Critics of Governor Brown’s decision are worried girls will opt to receive the vaccine under a false impression it protects against risks associated with sexual activity.
Some are also concerned the new bill will limit a parent’s ability to make crucial health decisions for their children.
2. Survey: Younger Doctors More Skeptical of Vaccines
It has recently been discovered young doctors are more likely to question the safety and effectiveness of childhood vaccines.
According to a new study, 15% of younger Doctors are less likely to believe vaccines are effective. They were also more likely to believe that childhood vaccines do more harm than good and feel children are now receiving too many.
3. Measles cases among vaccinated Que. kids raises questions about vaccine schedule
A recent outbreak of measles in a fully vaccinated population in Quebec has caused many to question whether or not the measles vaccine is providing adequate protection.
So far, results of an investigation on the matter have showed that half of the measles cases were in teens who had previously received the recommended two shot dose in early childhood.
In the past, it was assumed that the measles vaccine offers a high percentage of protection. The discovery that 52 of the 98 teens suffering from measles had been fully vaccinated came as quite a shock to investigators.
4. Madagascar: UN denies polio outbreak
There has been some confusion over a recent polio outbreak in Madagascar, Africa. Initial reports had led some to believe that wild strain poliovirus was circulating in the area once again.

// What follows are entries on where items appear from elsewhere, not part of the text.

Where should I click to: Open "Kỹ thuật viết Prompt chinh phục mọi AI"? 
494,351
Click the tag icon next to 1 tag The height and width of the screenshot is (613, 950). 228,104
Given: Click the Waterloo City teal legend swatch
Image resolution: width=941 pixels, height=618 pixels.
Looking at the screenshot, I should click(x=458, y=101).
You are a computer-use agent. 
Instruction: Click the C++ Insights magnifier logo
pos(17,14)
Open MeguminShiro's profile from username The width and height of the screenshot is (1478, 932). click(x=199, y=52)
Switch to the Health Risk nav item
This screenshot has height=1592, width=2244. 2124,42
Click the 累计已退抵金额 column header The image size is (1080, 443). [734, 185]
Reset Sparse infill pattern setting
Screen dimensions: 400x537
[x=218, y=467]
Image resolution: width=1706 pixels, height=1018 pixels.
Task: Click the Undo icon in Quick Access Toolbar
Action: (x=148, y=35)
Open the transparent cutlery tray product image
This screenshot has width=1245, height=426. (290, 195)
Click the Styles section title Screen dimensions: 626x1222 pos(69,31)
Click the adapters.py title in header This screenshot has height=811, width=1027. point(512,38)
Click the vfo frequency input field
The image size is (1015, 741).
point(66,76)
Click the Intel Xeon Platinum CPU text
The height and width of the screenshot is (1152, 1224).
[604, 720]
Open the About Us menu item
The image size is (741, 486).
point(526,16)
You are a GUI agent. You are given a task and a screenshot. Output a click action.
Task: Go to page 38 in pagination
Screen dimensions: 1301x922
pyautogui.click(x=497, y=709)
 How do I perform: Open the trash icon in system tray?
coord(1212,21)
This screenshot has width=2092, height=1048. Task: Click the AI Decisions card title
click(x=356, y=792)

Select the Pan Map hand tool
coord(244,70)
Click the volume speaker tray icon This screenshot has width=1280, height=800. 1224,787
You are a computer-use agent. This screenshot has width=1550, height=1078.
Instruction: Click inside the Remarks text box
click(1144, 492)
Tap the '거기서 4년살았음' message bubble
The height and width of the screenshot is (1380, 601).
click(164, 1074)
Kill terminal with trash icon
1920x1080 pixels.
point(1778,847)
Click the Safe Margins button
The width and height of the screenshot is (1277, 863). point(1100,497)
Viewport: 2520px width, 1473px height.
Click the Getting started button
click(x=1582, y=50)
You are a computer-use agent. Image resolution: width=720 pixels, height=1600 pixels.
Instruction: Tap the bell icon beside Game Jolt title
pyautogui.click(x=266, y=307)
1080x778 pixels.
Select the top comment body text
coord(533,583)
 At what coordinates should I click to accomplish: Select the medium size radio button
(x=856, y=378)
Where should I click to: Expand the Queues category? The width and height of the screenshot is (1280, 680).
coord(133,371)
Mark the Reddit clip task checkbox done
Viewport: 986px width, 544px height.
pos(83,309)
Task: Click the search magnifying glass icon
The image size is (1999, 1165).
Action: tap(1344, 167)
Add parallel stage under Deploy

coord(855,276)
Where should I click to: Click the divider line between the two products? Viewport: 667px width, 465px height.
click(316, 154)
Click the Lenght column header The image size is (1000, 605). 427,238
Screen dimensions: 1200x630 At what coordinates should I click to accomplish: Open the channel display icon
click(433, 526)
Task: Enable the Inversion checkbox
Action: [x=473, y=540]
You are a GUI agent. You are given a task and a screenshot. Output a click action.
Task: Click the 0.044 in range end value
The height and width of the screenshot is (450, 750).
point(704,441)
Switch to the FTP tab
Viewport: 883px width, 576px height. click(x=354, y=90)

According to the UN this is not the case, however. In a recent statement issued by the UN, it was acknowledged that the confusion may have stemmed from three cases of vaccine derived poliovirus in previously healthy children.
Live polio vaccines carry the potential risk of mutating and infecting a host,often with equally debilitating health effects as seen in the wild strains of polio. Low immunity is suspected to play a role in the three cases.
5. Flu vaccine less effective than once thought: report
According to a report issued in The Lancet, flu vaccines may not be as effective as previously assumed.
It was found that TIV, the most widely used flu vaccine in the US, is only 59% effective. The analysis includes the 2009 H1N1 vaccine. Despite the discouraging findings, experts are still promoting flu vaccines and insisting that the public get vaccinated.